Speaking on the sidelines of a Food and Agriculture Organisation (FAO) workshop in Naivasha, Isiolo Agriculture, Livestock and Fisheries executive Lawrence Mwongela said three per cent of sheep and two percent of goats have died.

He said the least affected were hardy camels, whose death rate was 0.5 percent. At least 10 counties in arid and semi-arid areas have been hit hard by the drought, he added.

“Most of the counties have slipped into the alarm stage, and we are slowly slipping into the emergency stage.

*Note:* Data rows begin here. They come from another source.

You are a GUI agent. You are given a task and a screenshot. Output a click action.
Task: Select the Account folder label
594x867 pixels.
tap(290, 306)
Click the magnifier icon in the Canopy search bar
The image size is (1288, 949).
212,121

We cannot only compare what is happening now to the 1984 drought,” Dr Mwongela said.

Counties have taken mitigation measures, including providing water and supplementary animal feeds, and this is being stepped up.

“To address the near perennial drought, we are advising locals to find alternative sources of livelihood, which include chicken rearing, among other ventures,” he said.

Speaking at the same forum, Dr Harry Oyas, a deputy director with the Directorate of Veterinary Services, acknowledged Kenya, like other sub-Saharan countries, faces animal disease challenges.   

"Transboundary diseases” like foot and mouth, lumpy skin and Rift Valley fever are the most common, he said. “We are also facing emerging diseases like Covid-19 and within the livestock sector we have to prepare for these types of diseases,” he added.

Early disease detection and prompt intervention can help control diseases before they start killing animals, he said.

The current drought had compromised the immunity of the animals, he added, and any infection was likely to cause severe damage.

“Another challenge is having animals migrating in search of pastures and water, leading to trans-border movement which has risk,” he said.

He advised counties to conduct detailed surveillance and take appropriate mitigation measures.

Efforts to control diseases, he said, are hampered by lack of funding adding that the first line of defence in controlling diseases was the livestock keeper.

FAO official Fasina Folorunso said that they provide in-service applied veterinary epidemiology training.

“We have engaged at least 25 veterinary professionals to detect, report, and respond to specific zoonotic and animal diseases including trans-boundary, endemic, emerging, and re-emerging diseases,” he said.

At least 75 veterinary professionals have been trained in the fight against animal diseases in partnership with the Kenyan government, he added.